Show that if $R$ is a ring with a single ideal prime minimal $\neq(0)$ then $R$ has non-trivial nilpotent elements

Question

Show that if $R$ is a ring with a single ideal prime minimal $\neq(0)$ then $R$ has non-trivial nilpotent elements, that is, elements to $a\neq 0$ for those who $a^n=0$, for a certain power $n> 0$.

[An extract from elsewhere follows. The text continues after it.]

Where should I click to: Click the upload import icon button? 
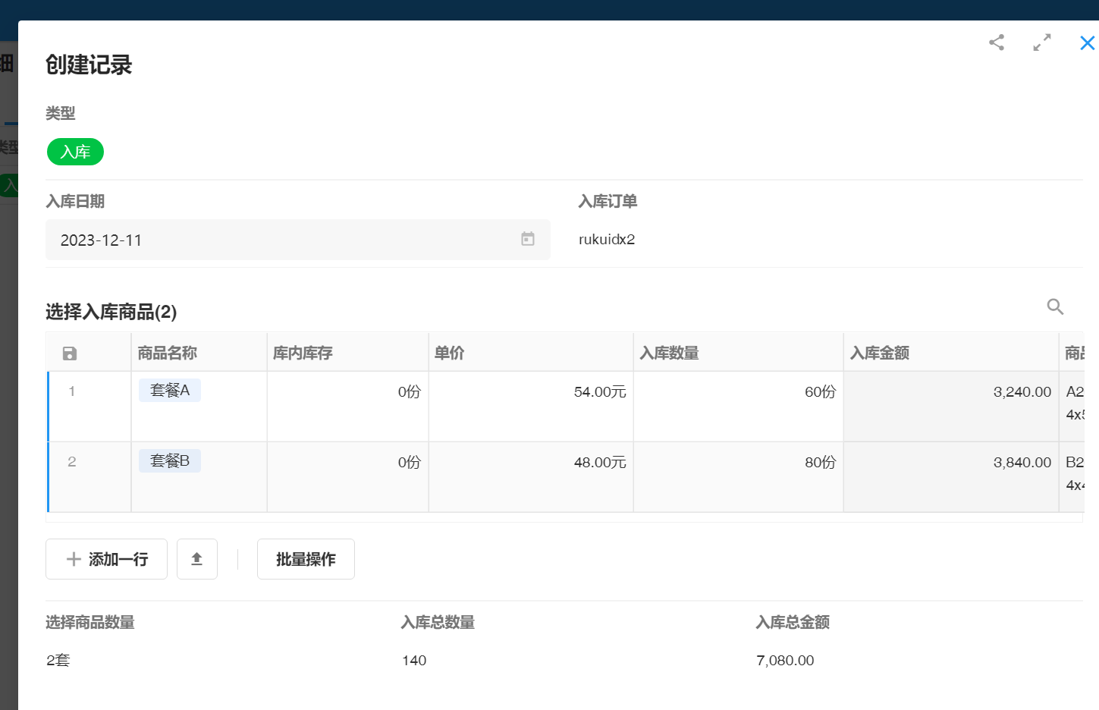[x=197, y=559]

I've thought about this problem and I really do not know where to start, any suggestions? I have tried to reason for the absurd and suppose that $R$ does not have nilpotent elements and try to build two minimal prime ideals but I do not know how to do this, could someone help me? Thank you very much.

Answer 1

Recall that the radical $\sqrt{I}$ of an ideal $I\subseteq R$ is defined as $$ \sqrt{I} := \{x\in R\mid x^n\in I\textrm{ for some }n\geq 1\}. $$ $\sqrt{I}$ is also an ideal of $R.$ Notice that in particular, $\sqrt{(0)}$ is precisely the nilpotent elements of $R.$ What you want to prove is a corollary of the following general lemma:

Lemma: Let $R$ be a commutative ring. Then $$ \sqrt{(0)} = \underset{\mathfrak{p}\textrm{ prime}}{\bigcap_{\mathfrak{p}\subseteq R}}\mathfrak{p}. $$ Proof: As any ideal contains $0,$ it follows that for any nilpotent $x\in R$ with $x^n = 0,$ and any prime ideal $\mathfrak{p}\subseteq R,$ we have $$0=x^n\in\mathfrak{p}\implies x\in\mathfrak{p}.$$ Thus, $\sqrt{(0)}\subseteq\bigcap_{\mathfrak{p}}\mathfrak{p}.$

Conversely, suppose $x\in R$ is not nilpotent. We will prove that there exists a prime ideal $\mathfrak{p}_x$ not containing $x.$ Indeed, consider the localization $R[x^{-1}]$ of $R.$ There is a bijection $$ \{\mathfrak{p}\subseteq R[x^{-1}]\textrm{ prime}\}\leftrightarrow\{\mathfrak{q}\subseteq R\textrm{ prime such that }x\not\in\mathfrak{q}\}. $$ (Prove this is you're not familiar with the statement!) As $x$ is assumed to not be nilpotent, $R[x^{-1}]$ is not the zero ring, and as such, contains a prime ideal. Via the bijection above, we obtain a prime ideal $\mathfrak{q}$ not containing $x,$ as desired.